◆ SOAL 1: Kutip bagian teks tentang perbandingan bahasa, mulai dari "Gorys Keraf mengungkapkan" dan berakhir pada "dalam waktu tersebut.", tanpa mengubah satu kata pun.

◆ TEKS YANG DIBERIKAN:
------------

Bahasa adalah suatu alat pada manusia sebagai sarana mengungkapkan tanggapannya terhadap keadaan dan fenomena yang ada di sekelilingnya. Secara individu maupun kolektif. Dalam pernyataan tersebut, maka kita akan mencoba mengungkapkan bagaimana bangsa-bangsa pada masa lampau menyatakan tanggapannya terhadap fenomena atau keadaan di negara sekitarnya. Atau secara mudah adalah bagaimana orang atau masyarakat dahalu menilai orang atau masyarakat sekitarnya yang terdapat dalam bahasa yang mereka miliki.
Gorys Keraf mengungkapkan Perbandingan Bahasa adalah bagian dari Ilmu Bahasa yang menggeluti perubahan bahasa dan unsur-unsur pendukungnya dalam kurun waktu tertentu. Data yang dihasilkan merupakan pijakan awal untuk dianalisi lebih lanjut sehingga muncul kaidah-kaidah perubahan yang terjadi pada bahasa yang diperbandingkan dalam waktu tersebut.
Berdasarkan namanya, Ilmu Perbandingan Bahasa. Maka cabang linguistik ini mengumpulkan data, menganalisa dan menggeneralisasikan bahasa-bahasa masa lalu (mulai prasejarah) yang notabene belum ada bahasa yang terdokumentasi dalam ragam tulis. Namun untuk menggagapi bahasa masa itu tentunya dilalui lewat naskah-naskah dan catatan-catatan dewasa ini. Dari sana para ahli mampu menafsirkan replika bahasa masa prasejarah tersebut.
Hal ini juga berkaitan dengan keadaan geografis dialek atau medan bahasa tersebut. Anggapan bahwa semakin dekat geografis suatu daerah memungkinkan kedekatan hubungan suatu budaya dan bahasa masyarakatnya. Hal ini sejalan dengan adanya perbedaan latar belakang sejarah, ekonomi, geografi, sosial yang terjadi di masyakat yang membuat bahasa di dunia ini semakin beranekaragam. Keanekaragaman bahasa ini akan menjadi sebuah kajian ahli bahasa dan muncul suatu kajian tentang ilmu perbandingan bahasa.

Tujuan Perbandingan Bahasa.
Dalam bukunya –Linguistik Bandingan Historis-, mengungkapkan bahwa tujuan dan kepentingan Perbandingan Bahasa diantaranya adalah:
a. Mempersoalkan bahasa-bahasa serumpun dengan mengadakan perbandingan mengenai unsur-unsur yang menunjukkan kekerabatannya.
b. Mengadakan rekonstruksi bahasa-bahasa yang ada dewasa ini pada bahasa-bahasa terdahulu.

------------

◆ SOAL 2: Cetak ulang baris-baris entri di bawah ini, mulai dari baris yang memuat "Task: Select the VAL column header" dan berakhir pada akhir entri, termasuk kedua ujungnya, persis tanpa perubahan. Jangan sertakan gambar dalam jawaban.

◆ ENTRI DATA:
------------

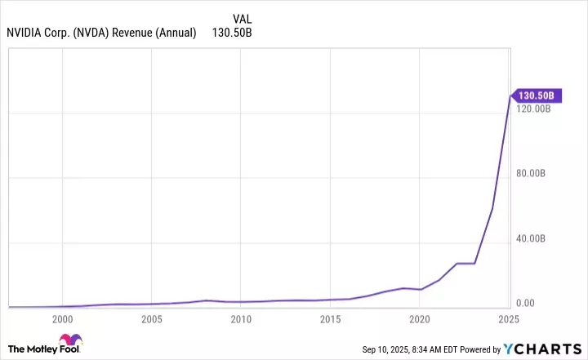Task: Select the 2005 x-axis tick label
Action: tap(151, 318)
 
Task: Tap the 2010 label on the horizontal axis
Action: tap(240, 318)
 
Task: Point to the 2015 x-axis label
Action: tap(330, 318)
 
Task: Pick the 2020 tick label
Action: tap(419, 318)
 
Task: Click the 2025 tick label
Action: tap(508, 318)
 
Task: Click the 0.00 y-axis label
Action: tap(524, 304)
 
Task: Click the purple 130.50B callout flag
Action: tap(536, 96)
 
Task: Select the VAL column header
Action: tap(243, 18)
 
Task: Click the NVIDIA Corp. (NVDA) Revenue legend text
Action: tap(101, 33)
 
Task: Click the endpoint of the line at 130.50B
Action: tap(510, 96)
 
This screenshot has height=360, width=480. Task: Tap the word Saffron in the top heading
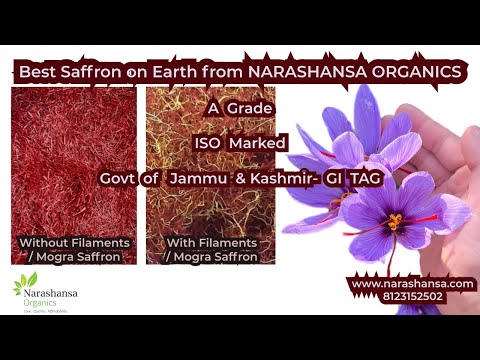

------------

◆ KELUARAN YANG DIHARAPKAN 1:
Gorys Keraf mengungkapkan Perbandingan Bahasa adalah bagian dari Ilmu Bahasa yang menggeluti perubahan bahasa dan unsur-unsur pendukungnya dalam kurun waktu tertentu. Data yang dihasilkan merupakan pijakan awal untuk dianalisi lebih lanjut sehingga muncul kaidah-kaidah perubahan yang terjadi pada bahasa yang diperbandingkan dalam waktu tersebut.

◆ KELUARAN YANG DIHARAPKAN 2:
Task: Select the VAL column header
Action: tap(243, 18)
 
Task: Click the NVIDIA Corp. (NVDA) Revenue legend text
Action: tap(101, 33)
 
Task: Click the endpoint of the line at 130.50B
Action: tap(510, 96)
 
This screenshot has height=360, width=480. Task: Tap the word Saffron in the top heading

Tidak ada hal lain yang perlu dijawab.